START Data listing
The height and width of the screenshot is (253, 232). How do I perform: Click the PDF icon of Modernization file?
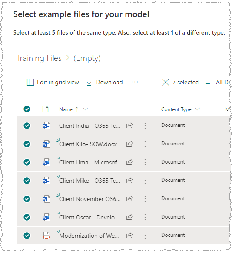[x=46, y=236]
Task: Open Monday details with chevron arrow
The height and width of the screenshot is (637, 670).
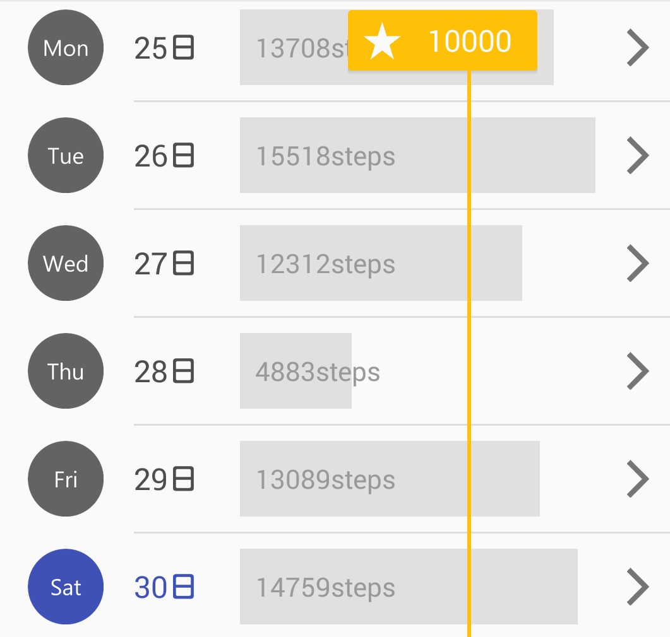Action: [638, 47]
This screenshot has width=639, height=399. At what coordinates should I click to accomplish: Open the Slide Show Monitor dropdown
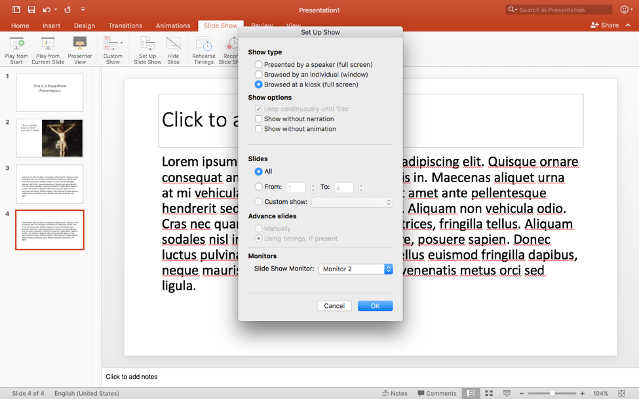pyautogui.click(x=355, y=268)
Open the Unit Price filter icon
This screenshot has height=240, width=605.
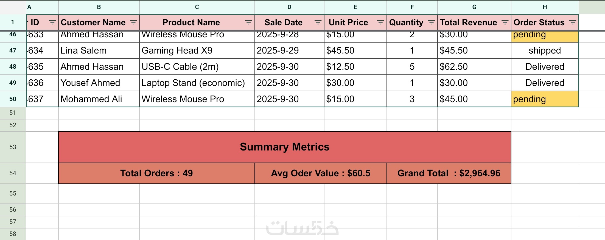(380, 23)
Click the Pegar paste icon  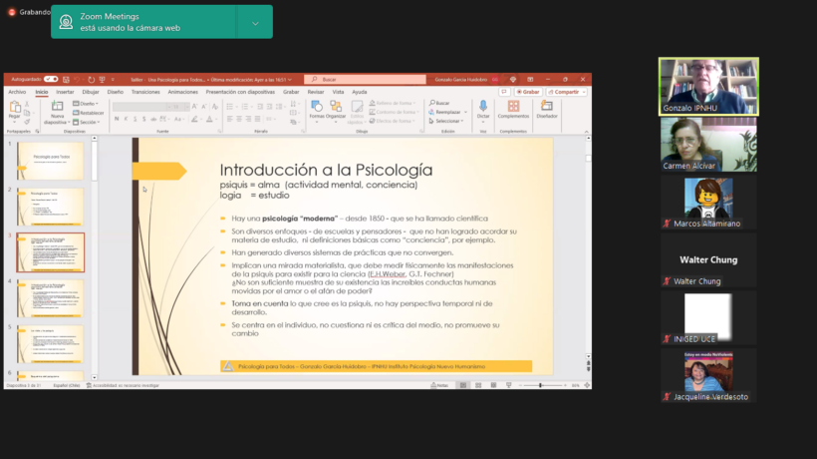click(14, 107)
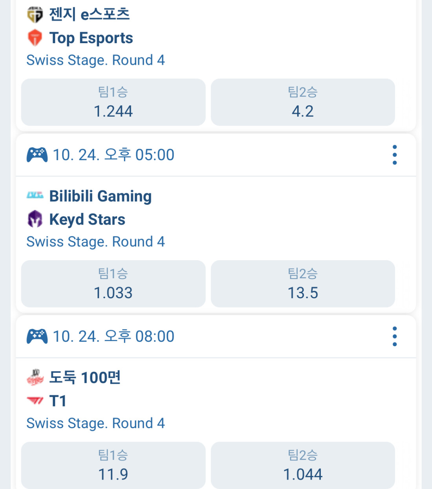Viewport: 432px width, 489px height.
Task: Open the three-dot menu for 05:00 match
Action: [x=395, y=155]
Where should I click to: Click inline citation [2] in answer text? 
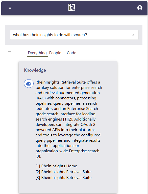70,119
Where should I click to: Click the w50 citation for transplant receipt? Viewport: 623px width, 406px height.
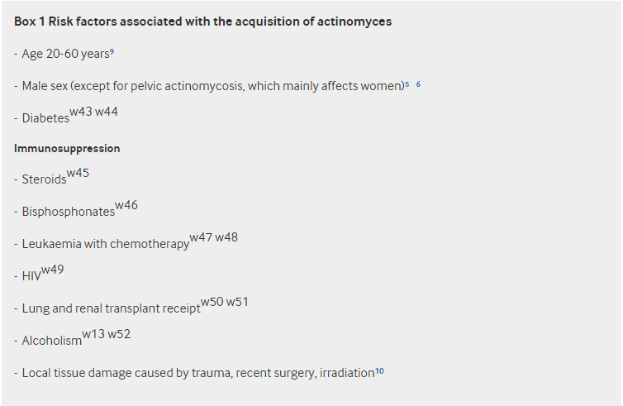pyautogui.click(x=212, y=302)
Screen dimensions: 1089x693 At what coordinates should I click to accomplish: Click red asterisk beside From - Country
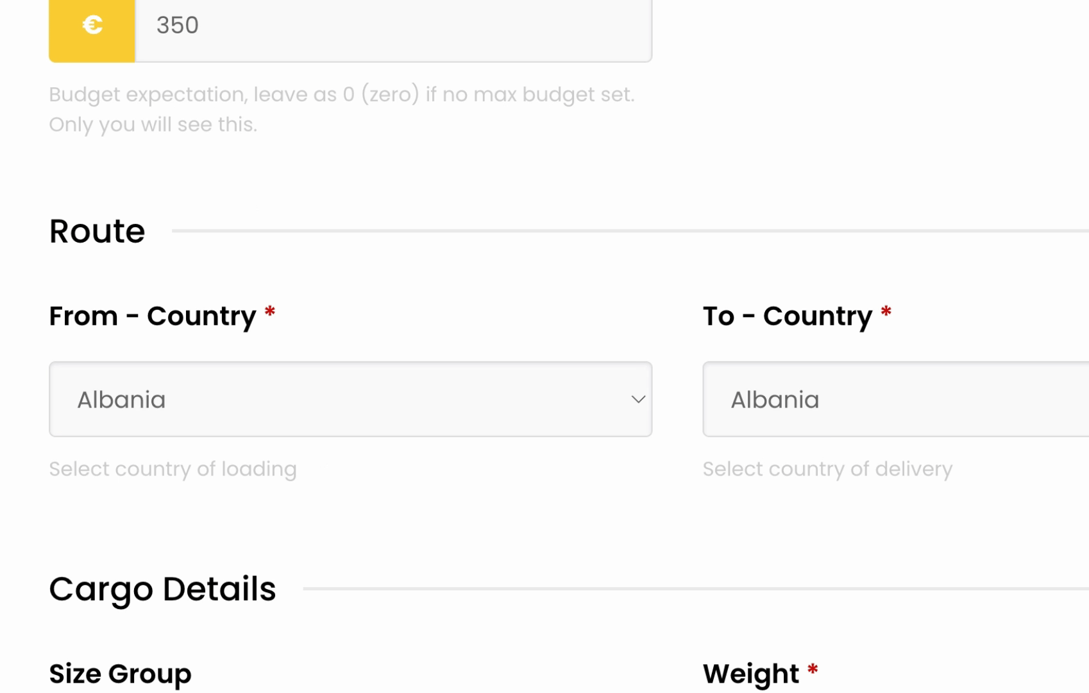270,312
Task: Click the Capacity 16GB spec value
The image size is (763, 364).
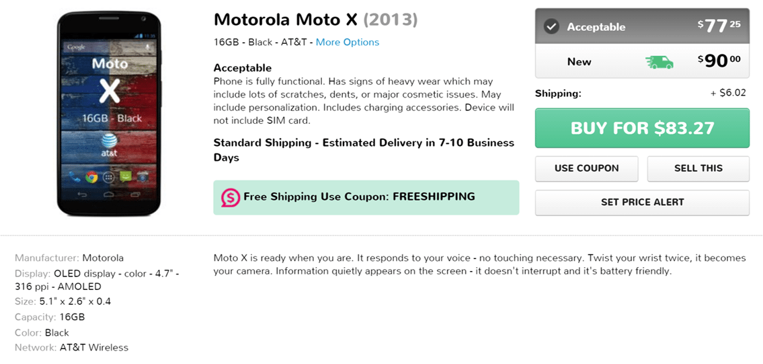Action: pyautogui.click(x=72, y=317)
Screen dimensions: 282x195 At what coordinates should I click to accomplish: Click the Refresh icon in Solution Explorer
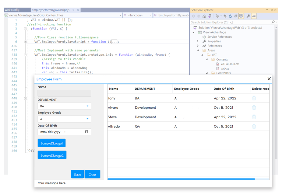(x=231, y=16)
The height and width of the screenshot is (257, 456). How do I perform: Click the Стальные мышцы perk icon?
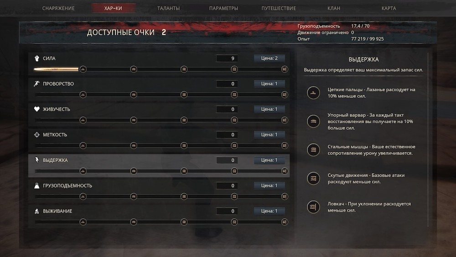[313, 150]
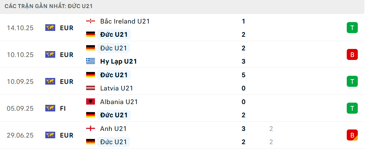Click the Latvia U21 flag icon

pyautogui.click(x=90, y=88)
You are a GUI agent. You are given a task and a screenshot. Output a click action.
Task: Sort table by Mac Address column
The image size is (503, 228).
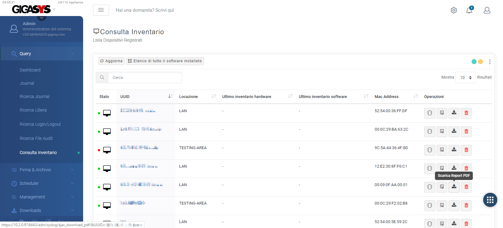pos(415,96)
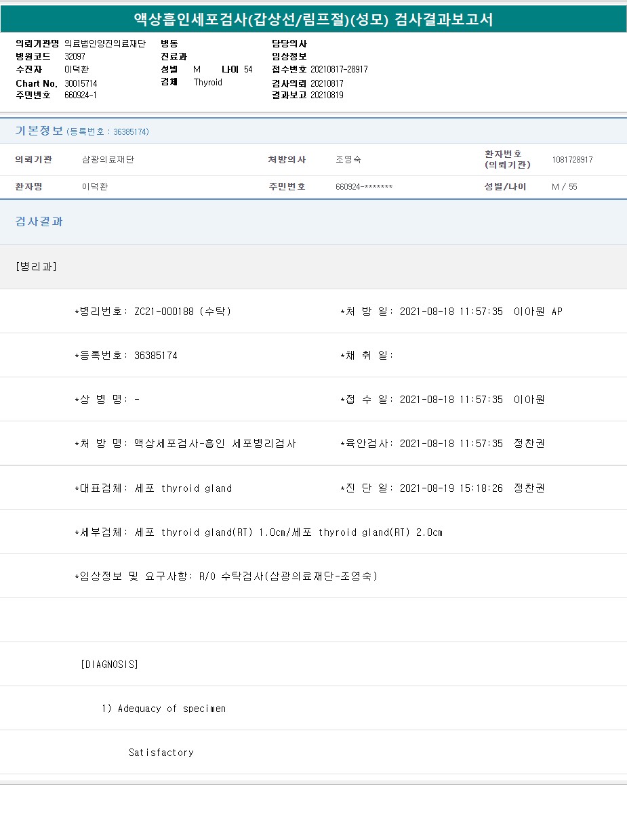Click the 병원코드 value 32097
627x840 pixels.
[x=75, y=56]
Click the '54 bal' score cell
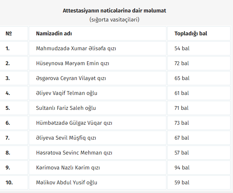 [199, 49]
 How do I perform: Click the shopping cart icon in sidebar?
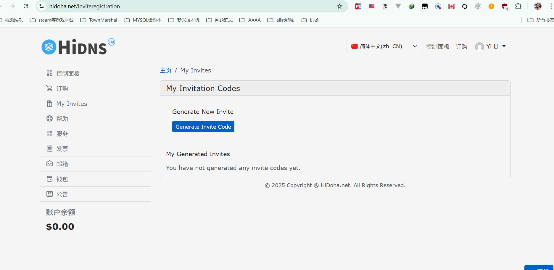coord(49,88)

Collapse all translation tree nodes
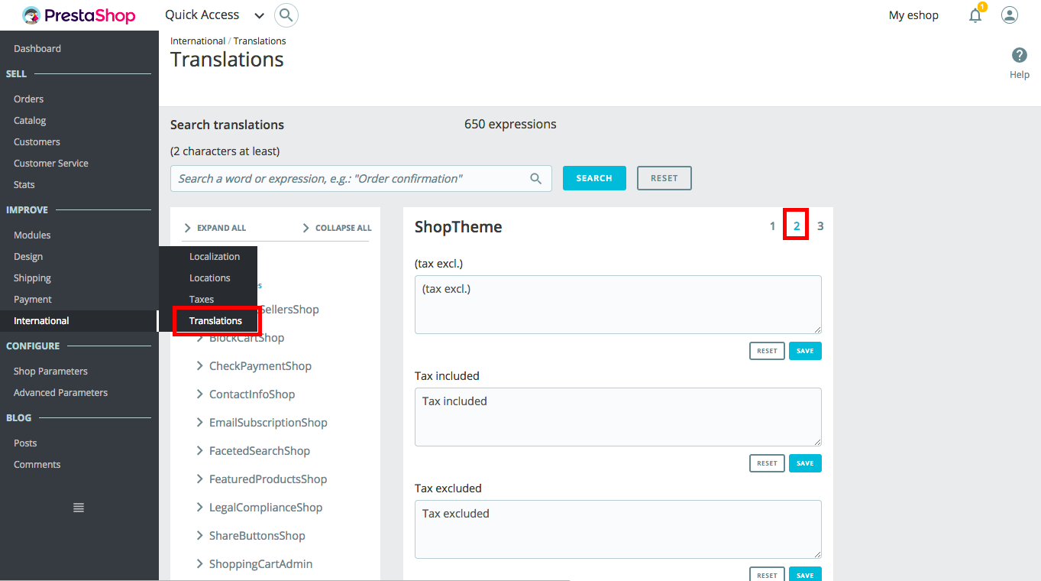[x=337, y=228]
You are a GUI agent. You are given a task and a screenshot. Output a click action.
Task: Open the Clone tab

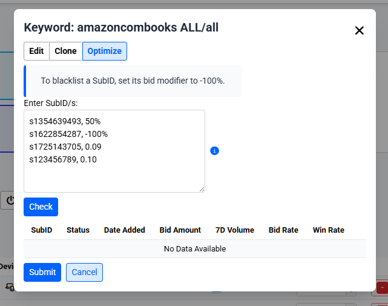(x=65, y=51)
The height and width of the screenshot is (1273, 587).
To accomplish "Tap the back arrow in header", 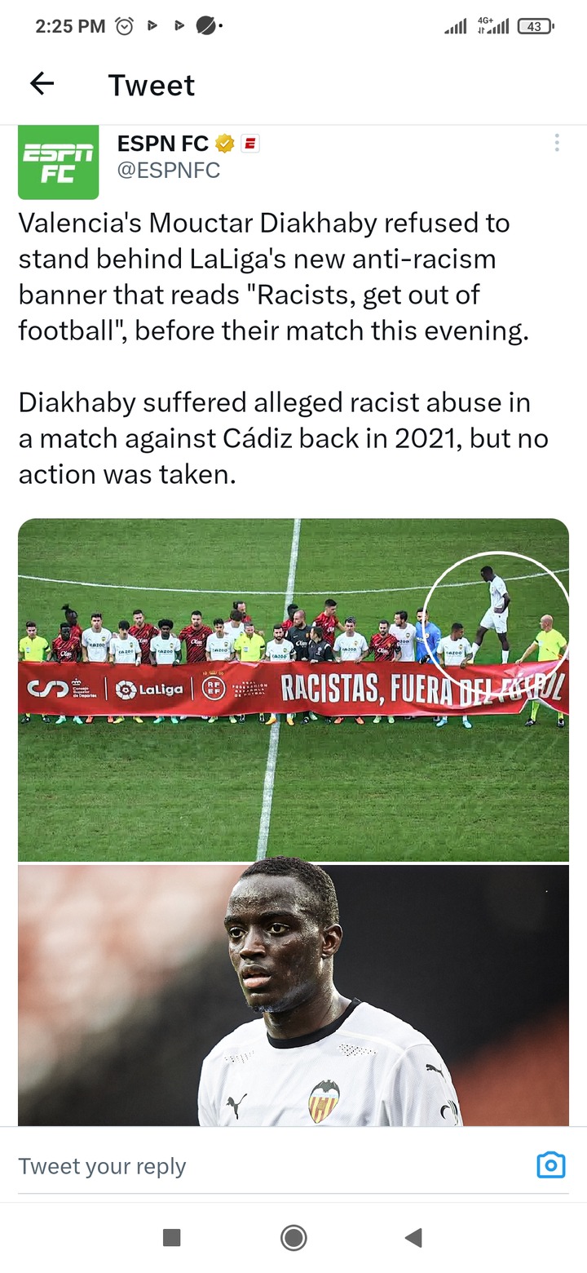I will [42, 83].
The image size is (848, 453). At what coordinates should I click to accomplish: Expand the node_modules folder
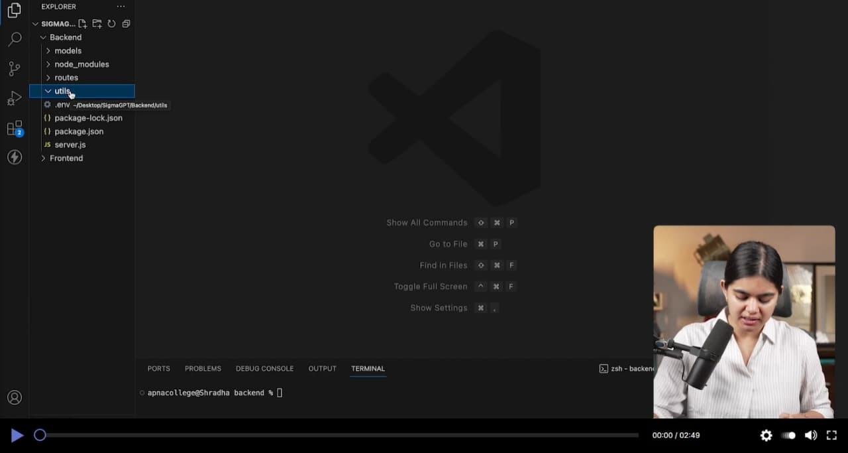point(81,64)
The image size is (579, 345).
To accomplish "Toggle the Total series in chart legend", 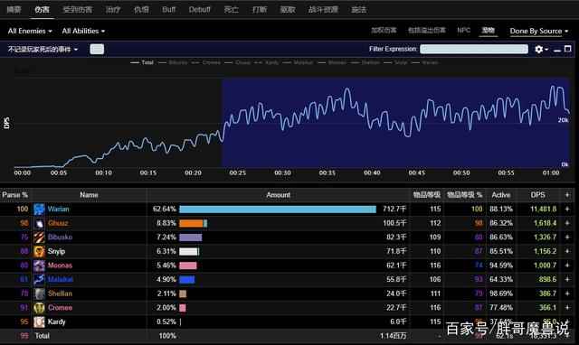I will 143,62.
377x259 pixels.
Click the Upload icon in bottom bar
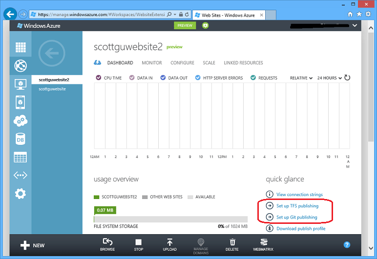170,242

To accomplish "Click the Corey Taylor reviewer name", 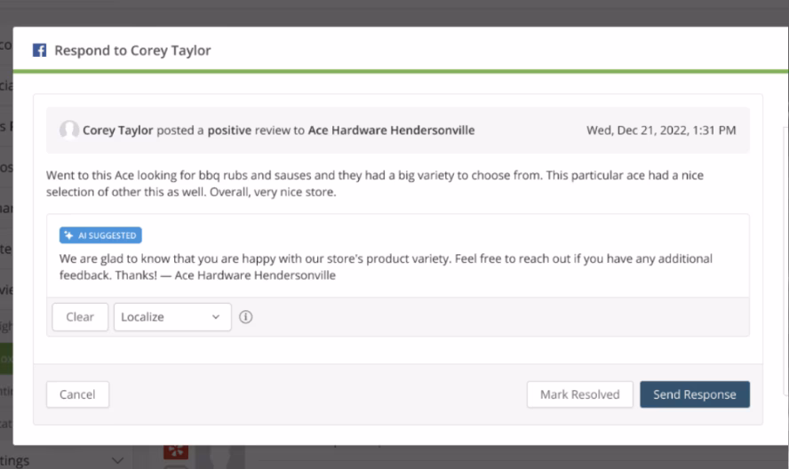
END Data listing
**Activity:**
Once the line containing "Click the Upload icon in bottom bar" is found, copy it and each line after it through the end of the entries above exactly; nothing else, and no pictures.

**Response:**
Click the Upload icon in bottom bar
170,242

To accomplish "Click the Corey Taylor reviewer name", 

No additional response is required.